* _Problem_
At the line containing "TIKTOK (67, 2498)", begin retyping, and stop after the last line of the data; add nothing.

Records for this task: Begin

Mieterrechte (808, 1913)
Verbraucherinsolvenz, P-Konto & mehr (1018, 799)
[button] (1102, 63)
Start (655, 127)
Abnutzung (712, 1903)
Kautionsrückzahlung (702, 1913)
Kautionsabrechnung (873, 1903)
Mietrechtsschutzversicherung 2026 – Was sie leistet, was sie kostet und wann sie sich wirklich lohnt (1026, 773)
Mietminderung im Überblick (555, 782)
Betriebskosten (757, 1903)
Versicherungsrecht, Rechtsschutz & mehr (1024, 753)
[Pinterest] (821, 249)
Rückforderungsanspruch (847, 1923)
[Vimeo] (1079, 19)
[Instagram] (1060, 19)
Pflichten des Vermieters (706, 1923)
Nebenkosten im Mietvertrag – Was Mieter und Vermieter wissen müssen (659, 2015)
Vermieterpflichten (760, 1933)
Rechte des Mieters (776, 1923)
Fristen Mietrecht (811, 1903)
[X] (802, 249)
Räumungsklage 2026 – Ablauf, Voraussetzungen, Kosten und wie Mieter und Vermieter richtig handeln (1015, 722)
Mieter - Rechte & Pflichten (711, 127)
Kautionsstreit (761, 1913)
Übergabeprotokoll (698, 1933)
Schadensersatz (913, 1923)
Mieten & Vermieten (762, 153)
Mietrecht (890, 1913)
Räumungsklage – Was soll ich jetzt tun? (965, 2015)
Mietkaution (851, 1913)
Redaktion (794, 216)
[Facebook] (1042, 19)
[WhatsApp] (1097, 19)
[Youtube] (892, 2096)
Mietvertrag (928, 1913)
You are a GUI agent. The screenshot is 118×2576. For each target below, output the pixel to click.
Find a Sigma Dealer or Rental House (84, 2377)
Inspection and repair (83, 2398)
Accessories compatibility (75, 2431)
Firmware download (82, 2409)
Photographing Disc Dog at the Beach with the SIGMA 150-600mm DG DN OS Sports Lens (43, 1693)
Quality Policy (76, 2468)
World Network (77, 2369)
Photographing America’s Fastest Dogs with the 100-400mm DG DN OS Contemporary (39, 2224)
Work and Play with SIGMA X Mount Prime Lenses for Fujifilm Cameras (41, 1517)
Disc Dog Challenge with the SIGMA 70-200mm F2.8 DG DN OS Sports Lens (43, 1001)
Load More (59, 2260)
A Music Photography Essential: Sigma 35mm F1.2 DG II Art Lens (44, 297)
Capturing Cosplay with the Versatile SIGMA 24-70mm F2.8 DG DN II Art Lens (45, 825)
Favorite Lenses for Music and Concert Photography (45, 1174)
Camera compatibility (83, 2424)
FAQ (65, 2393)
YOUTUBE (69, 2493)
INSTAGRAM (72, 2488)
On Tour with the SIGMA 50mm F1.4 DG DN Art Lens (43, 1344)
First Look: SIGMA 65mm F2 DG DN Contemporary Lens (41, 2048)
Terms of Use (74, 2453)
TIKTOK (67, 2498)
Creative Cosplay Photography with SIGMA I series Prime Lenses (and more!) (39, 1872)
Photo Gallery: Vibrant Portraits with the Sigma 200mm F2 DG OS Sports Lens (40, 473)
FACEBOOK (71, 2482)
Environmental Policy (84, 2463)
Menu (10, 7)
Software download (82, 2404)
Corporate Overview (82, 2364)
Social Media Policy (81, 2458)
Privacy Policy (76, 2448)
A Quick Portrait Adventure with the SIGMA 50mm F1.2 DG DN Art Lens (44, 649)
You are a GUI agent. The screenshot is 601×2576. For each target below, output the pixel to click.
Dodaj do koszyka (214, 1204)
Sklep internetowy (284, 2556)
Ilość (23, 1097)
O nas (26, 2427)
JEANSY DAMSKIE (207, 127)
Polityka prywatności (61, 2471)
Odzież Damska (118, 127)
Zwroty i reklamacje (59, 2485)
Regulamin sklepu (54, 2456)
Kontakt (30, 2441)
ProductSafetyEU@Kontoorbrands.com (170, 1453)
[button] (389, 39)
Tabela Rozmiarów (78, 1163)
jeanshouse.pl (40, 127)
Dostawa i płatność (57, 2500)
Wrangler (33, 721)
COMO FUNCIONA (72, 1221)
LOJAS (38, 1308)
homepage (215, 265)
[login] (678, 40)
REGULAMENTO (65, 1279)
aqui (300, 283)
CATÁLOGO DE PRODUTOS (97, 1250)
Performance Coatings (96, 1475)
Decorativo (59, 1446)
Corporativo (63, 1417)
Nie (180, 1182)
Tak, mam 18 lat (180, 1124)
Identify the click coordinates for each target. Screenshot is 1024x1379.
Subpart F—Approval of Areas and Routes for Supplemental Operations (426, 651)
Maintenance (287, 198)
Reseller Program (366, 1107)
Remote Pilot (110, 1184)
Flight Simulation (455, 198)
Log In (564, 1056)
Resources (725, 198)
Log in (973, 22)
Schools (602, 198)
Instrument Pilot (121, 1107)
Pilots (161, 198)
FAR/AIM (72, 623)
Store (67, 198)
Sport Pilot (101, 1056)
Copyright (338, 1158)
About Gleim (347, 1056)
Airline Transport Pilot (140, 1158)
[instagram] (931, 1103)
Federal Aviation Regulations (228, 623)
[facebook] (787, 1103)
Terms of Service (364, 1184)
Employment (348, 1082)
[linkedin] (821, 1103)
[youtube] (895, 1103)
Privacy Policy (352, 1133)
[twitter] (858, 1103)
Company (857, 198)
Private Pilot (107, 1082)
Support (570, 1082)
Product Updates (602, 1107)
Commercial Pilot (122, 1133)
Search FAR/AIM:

Records for this task: End

* _Task solution_
TIKTOK (67, 2498)
Creative Cosplay Photography with SIGMA I series Prime Lenses (and more!) (39, 1872)
Photo Gallery: Vibrant Portraits with the Sigma 200mm F2 DG OS Sports Lens (40, 473)
FACEBOOK (71, 2482)
Environmental Policy (84, 2463)
Menu (10, 7)
Software download (82, 2404)
Corporate Overview (82, 2364)
Social Media Policy (81, 2458)
Privacy Policy (76, 2448)
A Quick Portrait Adventure with the SIGMA 50mm F1.2 DG DN Art Lens (44, 649)
You are a GUI agent. The screenshot is 601×2576. For each target below, output the pixel to click.
Dodaj do koszyka (214, 1204)
Sklep internetowy (284, 2556)
Ilość (23, 1097)
O nas (26, 2427)
JEANSY DAMSKIE (207, 127)
Polityka prywatności (61, 2471)
Odzież Damska (118, 127)
Zwroty i reklamacje (59, 2485)
Regulamin sklepu (54, 2456)
Kontakt (30, 2441)
ProductSafetyEU@Kontoorbrands.com (170, 1453)
[button] (389, 39)
Tabela Rozmiarów (78, 1163)
jeanshouse.pl (40, 127)
Dostawa i płatność (57, 2500)
Wrangler (33, 721)
COMO FUNCIONA (72, 1221)
LOJAS (38, 1308)
homepage (215, 265)
[login] (678, 40)
REGULAMENTO (65, 1279)
aqui (300, 283)
CATÁLOGO DE PRODUTOS (97, 1250)
Performance Coatings (96, 1475)
Decorativo (59, 1446)
Corporativo (63, 1417)
Nie (180, 1182)
Tak, mam 18 lat (180, 1124)
Identify the click coordinates for each target. Screenshot is 1024x1379.
Subpart F—Approval of Areas and Routes for Supplemental Operations (426, 651)
Maintenance (287, 198)
Reseller Program (366, 1107)
Remote Pilot (110, 1184)
Flight Simulation (455, 198)
Log In (564, 1056)
Resources (725, 198)
Log in (973, 22)
Schools (602, 198)
Instrument Pilot (121, 1107)
Pilots (161, 198)
FAR/AIM (72, 623)
Store (67, 198)
Sport Pilot (101, 1056)
Copyright (338, 1158)
About Gleim (347, 1056)
Airline Transport Pilot (140, 1158)
[instagram] (931, 1103)
Federal Aviation Regulations (228, 623)
[facebook] (787, 1103)
Terms of Service (364, 1184)
Employment (348, 1082)
[linkedin] (821, 1103)
[youtube] (895, 1103)
Privacy Policy (352, 1133)
[twitter] (858, 1103)
Company (857, 198)
Private Pilot (107, 1082)
Support (570, 1082)
Product Updates (602, 1107)
Commercial Pilot (122, 1133)
Search FAR/AIM:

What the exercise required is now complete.